If sports activities are considered as health enhancing leisure activities, the risk of sustaining injury caused by particular sports activities must be reduced to a minimum by implementing appropriate preventive measures.

Concussion is a common type of brain injury caused by impact forces to the head following intentional or unintentional collisions. All sports, be they team sports (eg, football, rugby and ice hockey), or individual sports (eg, horse riding, skiing or boxing) have a finite risk of concussion injury, which should be reduced as much as possible if the potential for long-term problems is to be avoided. Concussion must be recognised quickly and treated appropriately; however, the most important aspect of medical management is the timing of the return to play decision. The team physician is commonly under pressure from the team, the coach or the administration to get the athlete back in the game, particularly in high profile matches. On the other hand the physician has to take the ultimate responsibility for the decision on when the athlete can safely return to play or not.

To support all those physicians acting in the field by offering scientific evidence and expert consensus to facilitate the decision making was the main objective of the 3rd International Concussion Consensus Conference held in October 2008 in Zurich, Switzerland.

The first concussion symposium was held in November 2001 in Vienna as a joint venture of the International Ice Hockey Federation (IIHF), Federation International de Football Association (FIFA) and International Olympic Committee (IOC). The second symposium was held in Prague 2004. Both conferences produced a summary and agreement statement on concussion in sport.10 11 The Prague meeting offered as a recommendation, a simple sideline assessment tool called the Sports Concussion Assessment Tool (SCAT). The SCAT has been promoted by the major international sports federations within their educational courses in the respective sports and has been extremely helpful for the decision making process for return to play.

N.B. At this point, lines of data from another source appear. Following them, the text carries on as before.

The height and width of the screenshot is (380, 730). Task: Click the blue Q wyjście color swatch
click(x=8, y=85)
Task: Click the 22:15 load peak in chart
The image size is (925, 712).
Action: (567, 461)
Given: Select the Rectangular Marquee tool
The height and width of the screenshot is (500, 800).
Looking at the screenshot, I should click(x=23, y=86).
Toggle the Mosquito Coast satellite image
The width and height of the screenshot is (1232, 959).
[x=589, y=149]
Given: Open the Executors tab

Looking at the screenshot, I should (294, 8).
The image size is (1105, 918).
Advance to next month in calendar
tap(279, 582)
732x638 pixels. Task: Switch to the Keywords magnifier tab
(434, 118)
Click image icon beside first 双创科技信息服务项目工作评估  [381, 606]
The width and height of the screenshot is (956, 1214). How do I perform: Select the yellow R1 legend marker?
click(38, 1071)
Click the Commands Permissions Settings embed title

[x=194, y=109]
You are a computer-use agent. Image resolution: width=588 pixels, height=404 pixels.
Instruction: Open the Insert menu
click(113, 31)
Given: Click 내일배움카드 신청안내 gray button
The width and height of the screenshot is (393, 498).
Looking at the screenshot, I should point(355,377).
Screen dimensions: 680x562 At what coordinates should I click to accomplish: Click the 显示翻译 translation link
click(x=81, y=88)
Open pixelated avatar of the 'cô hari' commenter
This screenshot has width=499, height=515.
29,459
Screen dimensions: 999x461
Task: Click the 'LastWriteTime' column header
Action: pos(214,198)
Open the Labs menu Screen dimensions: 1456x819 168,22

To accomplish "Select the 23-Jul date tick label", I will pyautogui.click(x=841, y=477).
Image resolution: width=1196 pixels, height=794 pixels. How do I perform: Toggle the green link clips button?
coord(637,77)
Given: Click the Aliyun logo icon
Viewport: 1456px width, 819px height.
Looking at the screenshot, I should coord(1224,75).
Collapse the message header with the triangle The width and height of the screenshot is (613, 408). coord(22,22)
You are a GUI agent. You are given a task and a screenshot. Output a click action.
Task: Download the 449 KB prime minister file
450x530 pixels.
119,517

In football, concussion is a serious issue, particularly when it comes to the discussion of potential long-term brain damage. The FIFA Medical and Research Centre (F-MARC) initiated a series of biomechanical experiments to analyse the forces impacting on the head and brain, and also video analysis of incidents leading to concussion, identifying tackles with higher propensity to cause concussion. The results were presented in a 2005 supplement of the British Journal of Sports Medicine entitled “Head injuries in football”. The scientific evidence from these studies was presented to the International Football Association Board (IFAB), proposing to eliminate those incidents which lead to head and brain injuries (such as elbow to head contact in tackles). The IFAB decided to sanction offenders (through the red card send off mechanism); this rule change resulted in a significant decrease in head injuries in the FIFA World Cup 2006. This is an example of how medical science can work with game administrators and lawmakers to ensure that injury prevention is achieved.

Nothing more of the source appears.